:: Required work ::
Revise the records below by replacing each occurrence of "Image resolution" with "Screen resolution", and leave everything else unchanged.

##### Supplied information #####

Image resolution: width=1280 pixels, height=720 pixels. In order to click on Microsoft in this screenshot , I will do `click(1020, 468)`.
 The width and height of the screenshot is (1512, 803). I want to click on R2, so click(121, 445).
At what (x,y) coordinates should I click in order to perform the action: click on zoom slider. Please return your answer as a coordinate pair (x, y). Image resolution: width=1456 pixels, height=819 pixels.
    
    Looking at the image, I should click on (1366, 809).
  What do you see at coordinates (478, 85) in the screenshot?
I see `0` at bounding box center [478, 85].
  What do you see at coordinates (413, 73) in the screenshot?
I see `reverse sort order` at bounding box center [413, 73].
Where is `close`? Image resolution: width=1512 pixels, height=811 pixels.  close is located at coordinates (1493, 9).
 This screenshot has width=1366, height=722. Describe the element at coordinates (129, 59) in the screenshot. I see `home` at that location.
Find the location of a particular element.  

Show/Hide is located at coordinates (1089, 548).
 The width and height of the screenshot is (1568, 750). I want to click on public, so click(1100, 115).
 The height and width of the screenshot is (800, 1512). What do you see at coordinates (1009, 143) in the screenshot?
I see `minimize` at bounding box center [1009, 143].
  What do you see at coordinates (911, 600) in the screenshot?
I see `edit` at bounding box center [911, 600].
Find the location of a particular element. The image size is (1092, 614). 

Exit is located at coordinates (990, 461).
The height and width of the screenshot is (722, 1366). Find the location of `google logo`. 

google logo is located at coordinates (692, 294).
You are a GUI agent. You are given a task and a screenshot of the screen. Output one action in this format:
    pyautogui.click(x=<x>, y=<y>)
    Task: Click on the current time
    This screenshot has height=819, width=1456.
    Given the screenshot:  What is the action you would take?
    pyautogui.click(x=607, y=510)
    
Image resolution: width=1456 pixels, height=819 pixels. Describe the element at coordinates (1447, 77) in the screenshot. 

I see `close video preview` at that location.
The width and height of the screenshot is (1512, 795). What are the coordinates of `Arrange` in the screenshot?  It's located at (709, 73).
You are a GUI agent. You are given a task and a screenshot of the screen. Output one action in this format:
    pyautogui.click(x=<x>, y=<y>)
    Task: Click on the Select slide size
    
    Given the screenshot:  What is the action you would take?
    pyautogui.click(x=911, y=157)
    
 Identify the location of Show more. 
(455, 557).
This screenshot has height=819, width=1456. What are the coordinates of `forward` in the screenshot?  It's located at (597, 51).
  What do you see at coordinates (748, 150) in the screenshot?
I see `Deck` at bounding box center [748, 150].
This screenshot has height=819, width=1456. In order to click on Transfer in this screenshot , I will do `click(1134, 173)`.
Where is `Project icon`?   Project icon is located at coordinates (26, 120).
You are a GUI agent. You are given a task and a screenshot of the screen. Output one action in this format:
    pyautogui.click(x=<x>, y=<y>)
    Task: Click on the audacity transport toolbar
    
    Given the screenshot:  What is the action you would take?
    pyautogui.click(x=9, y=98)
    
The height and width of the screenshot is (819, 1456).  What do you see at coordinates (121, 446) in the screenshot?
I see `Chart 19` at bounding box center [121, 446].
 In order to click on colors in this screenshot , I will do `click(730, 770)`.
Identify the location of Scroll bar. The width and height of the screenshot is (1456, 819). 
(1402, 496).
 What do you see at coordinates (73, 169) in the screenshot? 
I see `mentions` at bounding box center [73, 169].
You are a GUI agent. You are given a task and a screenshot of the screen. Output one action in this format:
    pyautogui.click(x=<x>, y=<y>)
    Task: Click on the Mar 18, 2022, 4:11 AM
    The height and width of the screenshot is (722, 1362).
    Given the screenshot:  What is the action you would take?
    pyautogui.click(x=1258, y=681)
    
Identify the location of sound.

#####

:: Answer to this exercise ::
Screen resolution: width=1280 pixels, height=720 pixels. In order to click on Microsoft in this screenshot , I will do `click(1020, 468)`.
 The width and height of the screenshot is (1512, 803). I want to click on R2, so click(121, 445).
At what (x,y) coordinates should I click in order to perform the action: click on zoom slider. Please return your answer as a coordinate pair (x, y). Screen resolution: width=1456 pixels, height=819 pixels.
    
    Looking at the image, I should click on (1366, 809).
  What do you see at coordinates (478, 85) in the screenshot?
I see `0` at bounding box center [478, 85].
  What do you see at coordinates (413, 73) in the screenshot?
I see `reverse sort order` at bounding box center [413, 73].
Where is `close`? Screen resolution: width=1512 pixels, height=811 pixels.  close is located at coordinates (1493, 9).
 This screenshot has width=1366, height=722. Describe the element at coordinates (129, 59) in the screenshot. I see `home` at that location.
Find the location of a particular element.  

Show/Hide is located at coordinates (1089, 548).
 The width and height of the screenshot is (1568, 750). I want to click on public, so click(1100, 115).
 The height and width of the screenshot is (800, 1512). What do you see at coordinates (1009, 143) in the screenshot?
I see `minimize` at bounding box center [1009, 143].
  What do you see at coordinates (911, 600) in the screenshot?
I see `edit` at bounding box center [911, 600].
Find the location of a particular element. The image size is (1092, 614). 

Exit is located at coordinates (990, 461).
The height and width of the screenshot is (722, 1366). Find the location of `google logo`. 

google logo is located at coordinates (692, 294).
You are a GUI agent. You are given a task and a screenshot of the screen. Output one action in this format:
    pyautogui.click(x=<x>, y=<y>)
    Task: Click on the current time
    This screenshot has height=819, width=1456.
    Given the screenshot:  What is the action you would take?
    pyautogui.click(x=607, y=510)
    
Screen resolution: width=1456 pixels, height=819 pixels. Describe the element at coordinates (1447, 77) in the screenshot. 

I see `close video preview` at that location.
The width and height of the screenshot is (1512, 795). What are the coordinates of `Arrange` in the screenshot?  It's located at (709, 73).
You are a GUI agent. You are given a task and a screenshot of the screen. Output one action in this format:
    pyautogui.click(x=<x>, y=<y>)
    Task: Click on the Select slide size
    
    Given the screenshot:  What is the action you would take?
    pyautogui.click(x=911, y=157)
    
 Identify the location of Show more. 
(455, 557).
This screenshot has height=819, width=1456. What are the coordinates of `forward` in the screenshot?  It's located at (597, 51).
  What do you see at coordinates (748, 150) in the screenshot?
I see `Deck` at bounding box center [748, 150].
This screenshot has height=819, width=1456. In order to click on Transfer in this screenshot , I will do `click(1134, 173)`.
Where is `Project icon`?   Project icon is located at coordinates (26, 120).
You are a GUI agent. You are given a task and a screenshot of the screen. Output one action in this format:
    pyautogui.click(x=<x>, y=<y>)
    Task: Click on the audacity transport toolbar
    
    Given the screenshot:  What is the action you would take?
    pyautogui.click(x=9, y=98)
    
The height and width of the screenshot is (819, 1456).  What do you see at coordinates (121, 446) in the screenshot?
I see `Chart 19` at bounding box center [121, 446].
 In order to click on colors in this screenshot , I will do `click(730, 770)`.
Identify the location of Scroll bar. The width and height of the screenshot is (1456, 819). 
(1402, 496).
 What do you see at coordinates (73, 169) in the screenshot? 
I see `mentions` at bounding box center [73, 169].
You are a GUI agent. You are given a task and a screenshot of the screen. Output one action in this format:
    pyautogui.click(x=<x>, y=<y>)
    Task: Click on the Mar 18, 2022, 4:11 AM
    The height and width of the screenshot is (722, 1362).
    Given the screenshot:  What is the action you would take?
    pyautogui.click(x=1258, y=681)
    
Identify the location of sound.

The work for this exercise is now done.